Task directions: Return the data given below exactly as it appears.

Records from a collection:

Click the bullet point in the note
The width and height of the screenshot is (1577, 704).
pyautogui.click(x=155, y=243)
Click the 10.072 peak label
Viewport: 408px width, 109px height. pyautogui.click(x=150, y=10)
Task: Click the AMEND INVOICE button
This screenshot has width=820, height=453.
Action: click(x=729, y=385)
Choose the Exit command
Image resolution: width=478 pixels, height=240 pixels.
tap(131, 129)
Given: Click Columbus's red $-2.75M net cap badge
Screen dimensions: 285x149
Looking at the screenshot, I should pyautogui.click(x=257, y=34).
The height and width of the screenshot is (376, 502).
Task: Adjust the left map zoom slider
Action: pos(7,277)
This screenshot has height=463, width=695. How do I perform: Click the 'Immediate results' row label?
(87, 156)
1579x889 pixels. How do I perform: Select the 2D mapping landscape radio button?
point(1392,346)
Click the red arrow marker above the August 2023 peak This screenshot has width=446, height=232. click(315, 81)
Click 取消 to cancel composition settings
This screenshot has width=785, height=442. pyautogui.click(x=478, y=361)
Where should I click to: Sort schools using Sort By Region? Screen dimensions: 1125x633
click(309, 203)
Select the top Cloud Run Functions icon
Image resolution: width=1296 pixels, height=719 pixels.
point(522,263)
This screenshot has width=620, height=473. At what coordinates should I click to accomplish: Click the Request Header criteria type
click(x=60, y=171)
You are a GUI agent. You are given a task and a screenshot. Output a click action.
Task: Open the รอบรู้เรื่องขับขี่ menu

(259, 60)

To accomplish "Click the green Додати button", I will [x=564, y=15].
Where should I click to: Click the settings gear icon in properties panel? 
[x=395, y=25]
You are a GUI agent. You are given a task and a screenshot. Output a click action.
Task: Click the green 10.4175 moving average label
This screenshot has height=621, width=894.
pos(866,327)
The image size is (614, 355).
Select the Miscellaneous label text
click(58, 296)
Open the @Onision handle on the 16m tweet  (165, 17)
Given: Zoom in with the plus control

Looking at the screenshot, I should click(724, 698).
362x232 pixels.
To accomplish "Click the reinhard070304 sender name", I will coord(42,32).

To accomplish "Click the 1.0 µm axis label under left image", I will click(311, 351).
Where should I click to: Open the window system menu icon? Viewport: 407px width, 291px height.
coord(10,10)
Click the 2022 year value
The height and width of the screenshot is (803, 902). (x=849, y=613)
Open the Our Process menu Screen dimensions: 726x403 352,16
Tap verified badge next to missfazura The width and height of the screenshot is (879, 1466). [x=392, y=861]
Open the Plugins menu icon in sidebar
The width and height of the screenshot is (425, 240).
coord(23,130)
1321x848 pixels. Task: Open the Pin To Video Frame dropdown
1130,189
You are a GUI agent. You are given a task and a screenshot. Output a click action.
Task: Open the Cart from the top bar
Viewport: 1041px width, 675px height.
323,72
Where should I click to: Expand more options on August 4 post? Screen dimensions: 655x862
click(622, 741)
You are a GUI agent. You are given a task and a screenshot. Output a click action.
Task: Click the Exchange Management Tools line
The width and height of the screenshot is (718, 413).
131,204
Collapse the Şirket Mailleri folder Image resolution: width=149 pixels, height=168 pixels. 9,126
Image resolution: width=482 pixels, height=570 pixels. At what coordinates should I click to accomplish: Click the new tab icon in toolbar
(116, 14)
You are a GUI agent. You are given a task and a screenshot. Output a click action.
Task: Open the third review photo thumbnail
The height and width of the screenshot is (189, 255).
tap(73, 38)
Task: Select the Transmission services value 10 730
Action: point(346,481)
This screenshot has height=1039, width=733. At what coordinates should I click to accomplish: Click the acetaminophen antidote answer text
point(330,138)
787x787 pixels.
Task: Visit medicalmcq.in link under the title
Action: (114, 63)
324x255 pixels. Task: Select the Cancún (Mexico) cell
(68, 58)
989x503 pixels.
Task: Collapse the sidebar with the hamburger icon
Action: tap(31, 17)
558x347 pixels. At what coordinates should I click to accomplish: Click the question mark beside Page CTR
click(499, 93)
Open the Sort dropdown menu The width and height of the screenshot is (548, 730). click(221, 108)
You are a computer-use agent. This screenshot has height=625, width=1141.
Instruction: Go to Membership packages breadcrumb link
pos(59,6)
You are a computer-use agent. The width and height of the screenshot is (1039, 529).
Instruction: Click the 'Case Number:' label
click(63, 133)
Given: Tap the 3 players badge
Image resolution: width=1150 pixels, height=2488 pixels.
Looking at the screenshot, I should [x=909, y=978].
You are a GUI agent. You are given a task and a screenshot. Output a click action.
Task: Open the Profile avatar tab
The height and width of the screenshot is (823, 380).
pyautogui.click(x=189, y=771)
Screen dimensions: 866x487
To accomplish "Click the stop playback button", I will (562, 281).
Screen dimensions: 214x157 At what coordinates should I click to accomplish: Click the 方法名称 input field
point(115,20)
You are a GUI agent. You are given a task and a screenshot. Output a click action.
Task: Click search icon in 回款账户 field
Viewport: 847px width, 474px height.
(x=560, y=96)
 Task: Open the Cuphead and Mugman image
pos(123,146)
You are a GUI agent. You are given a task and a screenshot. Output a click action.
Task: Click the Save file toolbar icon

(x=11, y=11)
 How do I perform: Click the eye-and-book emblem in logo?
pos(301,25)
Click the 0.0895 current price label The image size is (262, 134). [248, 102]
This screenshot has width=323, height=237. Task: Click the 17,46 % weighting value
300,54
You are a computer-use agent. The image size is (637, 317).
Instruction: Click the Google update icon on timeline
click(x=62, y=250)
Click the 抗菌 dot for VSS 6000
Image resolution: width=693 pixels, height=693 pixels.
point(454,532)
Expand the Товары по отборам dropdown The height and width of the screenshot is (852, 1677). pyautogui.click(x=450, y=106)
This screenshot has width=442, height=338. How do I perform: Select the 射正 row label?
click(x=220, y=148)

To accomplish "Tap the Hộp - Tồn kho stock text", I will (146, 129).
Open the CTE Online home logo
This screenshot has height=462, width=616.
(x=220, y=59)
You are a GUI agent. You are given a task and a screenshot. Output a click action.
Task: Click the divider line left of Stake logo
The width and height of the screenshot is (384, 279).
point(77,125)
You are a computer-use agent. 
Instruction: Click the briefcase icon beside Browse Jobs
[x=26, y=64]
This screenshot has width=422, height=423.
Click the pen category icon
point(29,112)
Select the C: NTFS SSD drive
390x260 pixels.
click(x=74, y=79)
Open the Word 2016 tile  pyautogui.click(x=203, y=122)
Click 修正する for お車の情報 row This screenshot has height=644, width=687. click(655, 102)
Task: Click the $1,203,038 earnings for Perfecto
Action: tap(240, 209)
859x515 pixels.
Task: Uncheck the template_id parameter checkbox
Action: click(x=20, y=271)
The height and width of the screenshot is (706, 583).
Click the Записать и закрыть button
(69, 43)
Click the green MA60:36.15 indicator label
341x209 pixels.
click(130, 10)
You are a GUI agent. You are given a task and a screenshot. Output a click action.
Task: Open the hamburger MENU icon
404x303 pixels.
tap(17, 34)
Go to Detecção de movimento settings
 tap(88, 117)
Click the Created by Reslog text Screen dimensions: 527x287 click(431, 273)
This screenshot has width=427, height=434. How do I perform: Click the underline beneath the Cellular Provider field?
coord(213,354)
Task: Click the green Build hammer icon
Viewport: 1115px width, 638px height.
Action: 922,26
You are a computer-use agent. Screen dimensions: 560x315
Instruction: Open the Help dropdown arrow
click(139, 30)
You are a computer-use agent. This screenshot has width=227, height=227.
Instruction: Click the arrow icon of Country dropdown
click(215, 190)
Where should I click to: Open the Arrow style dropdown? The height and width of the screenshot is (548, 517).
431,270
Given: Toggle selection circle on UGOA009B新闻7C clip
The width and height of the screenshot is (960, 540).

Finished exercise:
Click the bullet point in the note
The width and height of the screenshot is (1577, 704).
pyautogui.click(x=155, y=243)
Click the 10.072 peak label
Viewport: 408px width, 109px height. pyautogui.click(x=150, y=10)
Task: Click the AMEND INVOICE button
This screenshot has width=820, height=453.
Action: click(x=729, y=385)
Choose the Exit command
Image resolution: width=478 pixels, height=240 pixels.
tap(131, 129)
Given: Click Columbus's red $-2.75M net cap badge
Screen dimensions: 285x149
Looking at the screenshot, I should pyautogui.click(x=257, y=34).
The height and width of the screenshot is (376, 502).
Task: Adjust the left map zoom slider
Action: pos(7,277)
This screenshot has height=463, width=695. How do I perform: Click the 'Immediate results' row label?
(87, 156)
1579x889 pixels. How do I perform: Select the 2D mapping landscape radio button?
point(1392,346)
Click the red arrow marker above the August 2023 peak This screenshot has width=446, height=232. click(315, 81)
Click 取消 to cancel composition settings
This screenshot has width=785, height=442. pyautogui.click(x=478, y=361)
Where should I click to: Sort schools using Sort By Region? Screen dimensions: 1125x633
click(309, 203)
Select the top Cloud Run Functions icon
Image resolution: width=1296 pixels, height=719 pixels.
point(522,263)
This screenshot has width=620, height=473. At what coordinates should I click to accomplish: Click the Request Header criteria type
click(x=60, y=171)
You are a GUI agent. You are given a task and a screenshot. Output a click action.
Task: Open the รอบรู้เรื่องขับขี่ menu

(259, 60)

To accomplish "Click the green Додати button", I will [x=564, y=15].
Where should I click to: Click the settings gear icon in properties panel? 
[x=395, y=25]
You are a GUI agent. You are given a task and a screenshot. Output a click action.
Task: Click the green 10.4175 moving average label
This screenshot has height=621, width=894.
pos(866,327)
The image size is (614, 355).
Select the Miscellaneous label text
click(58, 296)
Open the @Onision handle on the 16m tweet  (165, 17)
Given: Zoom in with the plus control

Looking at the screenshot, I should click(724, 698).
362x232 pixels.
To accomplish "Click the reinhard070304 sender name", I will coord(42,32).

To accomplish "Click the 1.0 µm axis label under left image", I will click(311, 351).
Where should I click to: Open the window system menu icon? Viewport: 407px width, 291px height.
coord(10,10)
Click the 2022 year value
The height and width of the screenshot is (803, 902). (x=849, y=613)
Open the Our Process menu Screen dimensions: 726x403 352,16
Tap verified badge next to missfazura The width and height of the screenshot is (879, 1466). [x=392, y=861]
Open the Plugins menu icon in sidebar
The width and height of the screenshot is (425, 240).
coord(23,130)
1321x848 pixels. Task: Open the Pin To Video Frame dropdown
1130,189
You are a GUI agent. You are given a task and a screenshot. Output a click action.
Task: Open the Cart from the top bar
Viewport: 1041px width, 675px height.
323,72
Where should I click to: Expand more options on August 4 post? Screen dimensions: 655x862
click(622, 741)
You are a GUI agent. You are given a task and a screenshot. Output a click action.
Task: Click the Exchange Management Tools line
The width and height of the screenshot is (718, 413).
131,204
Collapse the Şirket Mailleri folder Image resolution: width=149 pixels, height=168 pixels. 9,126
Image resolution: width=482 pixels, height=570 pixels. At what coordinates should I click to accomplish: Click the new tab icon in toolbar
(116, 14)
You are a GUI agent. You are given a task and a screenshot. Output a click action.
Task: Open the third review photo thumbnail
The height and width of the screenshot is (189, 255).
tap(73, 38)
Task: Select the Transmission services value 10 730
Action: point(346,481)
This screenshot has height=1039, width=733. At what coordinates should I click to accomplish: Click the acetaminophen antidote answer text
point(330,138)
787x787 pixels.
Task: Visit medicalmcq.in link under the title
Action: (114, 63)
324x255 pixels. Task: Select the Cancún (Mexico) cell
(68, 58)
989x503 pixels.
Task: Collapse the sidebar with the hamburger icon
Action: tap(31, 17)
558x347 pixels. At what coordinates should I click to accomplish: Click the question mark beside Page CTR
click(499, 93)
Open the Sort dropdown menu The width and height of the screenshot is (548, 730). click(221, 108)
You are a computer-use agent. This screenshot has height=625, width=1141.
Instruction: Go to Membership packages breadcrumb link
pos(59,6)
You are a computer-use agent. The width and height of the screenshot is (1039, 529).
Instruction: Click the 'Case Number:' label
click(63, 133)
Given: Tap the 3 players badge
Image resolution: width=1150 pixels, height=2488 pixels.
Looking at the screenshot, I should [x=909, y=978].
You are a GUI agent. You are given a task and a screenshot. Output a click action.
Task: Open the Profile avatar tab
The height and width of the screenshot is (823, 380).
pyautogui.click(x=189, y=771)
Screen dimensions: 866x487
To accomplish "Click the stop playback button", I will (562, 281).
Screen dimensions: 214x157 At what coordinates should I click to accomplish: Click the 方法名称 input field
point(115,20)
You are a GUI agent. You are given a task and a screenshot. Output a click action.
Task: Click search icon in 回款账户 field
Viewport: 847px width, 474px height.
(x=560, y=96)
 Task: Open the Cuphead and Mugman image
pos(123,146)
You are a GUI agent. You are given a task and a screenshot. Output a click action.
Task: Click the Save file toolbar icon

(x=11, y=11)
 How do I perform: Click the eye-and-book emblem in logo?
pos(301,25)
Click the 0.0895 current price label The image size is (262, 134). [248, 102]
This screenshot has width=323, height=237. Task: Click the 17,46 % weighting value
300,54
You are a computer-use agent. The image size is (637, 317).
Instruction: Click the Google update icon on timeline
click(x=62, y=250)
Click the 抗菌 dot for VSS 6000
Image resolution: width=693 pixels, height=693 pixels.
point(454,532)
Expand the Товары по отборам dropdown The height and width of the screenshot is (852, 1677). pyautogui.click(x=450, y=106)
This screenshot has width=442, height=338. How do I perform: Select the 射正 row label?
click(x=220, y=148)

To accomplish "Tap the Hộp - Tồn kho stock text", I will (146, 129).
Open the CTE Online home logo
This screenshot has height=462, width=616.
(x=220, y=59)
You are a GUI agent. You are given a task and a screenshot. Output a click action.
Task: Click the divider line left of Stake logo
The width and height of the screenshot is (384, 279).
point(77,125)
You are a computer-use agent. 
Instruction: Click the briefcase icon beside Browse Jobs
[x=26, y=64]
This screenshot has width=422, height=423.
Click the pen category icon
point(29,112)
Select the C: NTFS SSD drive
390x260 pixels.
click(x=74, y=79)
Open the Word 2016 tile  pyautogui.click(x=203, y=122)
Click 修正する for お車の情報 row This screenshot has height=644, width=687. click(655, 102)
Task: Click the $1,203,038 earnings for Perfecto
Action: tap(240, 209)
859x515 pixels.
Task: Uncheck the template_id parameter checkbox
Action: click(x=20, y=271)
The height and width of the screenshot is (706, 583).
Click the Записать и закрыть button
(69, 43)
Click the green MA60:36.15 indicator label
341x209 pixels.
click(130, 10)
You are a GUI agent. You are given a task and a screenshot. Output a click action.
Task: Open the hamburger MENU icon
404x303 pixels.
tap(17, 34)
Go to Detecção de movimento settings
 tap(88, 117)
Click the Created by Reslog text Screen dimensions: 527x287 click(431, 273)
This screenshot has width=427, height=434. How do I perform: Click the underline beneath the Cellular Provider field?
coord(213,354)
Task: Click the green Build hammer icon
Viewport: 1115px width, 638px height.
Action: 922,26
You are a computer-use agent. Screen dimensions: 560x315
Instruction: Open the Help dropdown arrow
click(139, 30)
You are a computer-use agent. This screenshot has width=227, height=227.
Instruction: Click the arrow icon of Country dropdown
click(215, 190)
Where should I click to: Open the Arrow style dropdown? The height and width of the screenshot is (548, 517).
431,270
Given: Toggle selection circle on UGOA009B新闻7C clip
The width and height of the screenshot is (960, 540).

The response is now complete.